In TR 2006/14, the ATO provides guidance on CGT Event E8. It also provides a helpful example which we have adapted below.
Craig owns a large share portfolio. Some shares were acquired pre-CGT and some post-CGT. Craig declares that he holds the shares on trust to pay the income to his favourite great aunt, Genevieve, for life and the remainder for himself and his wife Jane. If Craig or Jane dispose of their interest, CGT Event E8 will apply. If Genevieve assigns her interest CGT Event A1 will apply if the conditions under that event are satisfied.
In TD 2009/19, the ATO takes the position that a taker in default of trust capital does not have an interest in trust capital for the purposes of CGT Event E8.

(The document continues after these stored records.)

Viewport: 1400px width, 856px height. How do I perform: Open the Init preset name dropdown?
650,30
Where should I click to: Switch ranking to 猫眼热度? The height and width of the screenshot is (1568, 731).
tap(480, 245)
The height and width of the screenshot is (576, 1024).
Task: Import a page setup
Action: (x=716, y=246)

Take the example of ABC trust that is established with a deed which confers powers of appointment of income and capital on the trustee for the benefit of several potential beneficiaries. Under the deed, Tom is named as the taker in default who on the termination date will take any trust capital that has not been appointed. CGT Event E8 does not happen if Tom disposes of his interest. This is because Tom’s interest does not constitute a vested and indefeasible interest in trust capital. However, the disposal of the interest could result in CGT Event A1 unless an exception relevant to that event applies.
Exceptions
The taxpayer disregards a capital gain under CGT Event E8 if the interest in the trust capital was acquired before 20 September 1985. Although, keep in mind that a pre-CGT interest might still be caught if CGT Event K6 applies.
As addressed earlier, CGT Event E8 will not apply where the relevant trust is a trust to which Division 128 applies. In the context of CGT Event E8, this exception is relevant where – during the administration of a deceased estate – the intended remainder owner disposes of their interest.
CGT discounts and concessions
The general CGT discount (Division 115 ITAA) and the small business CGT concessions (Division 152 ITAA) may be available to discount or eliminate a capital gain under CGT Event E8 so long as the respective eligibility conditions are satisfied.
This article is general information only and does not provide advice to address your personal circumstances. To make an informed decision you should contact an appropriately qualified professional.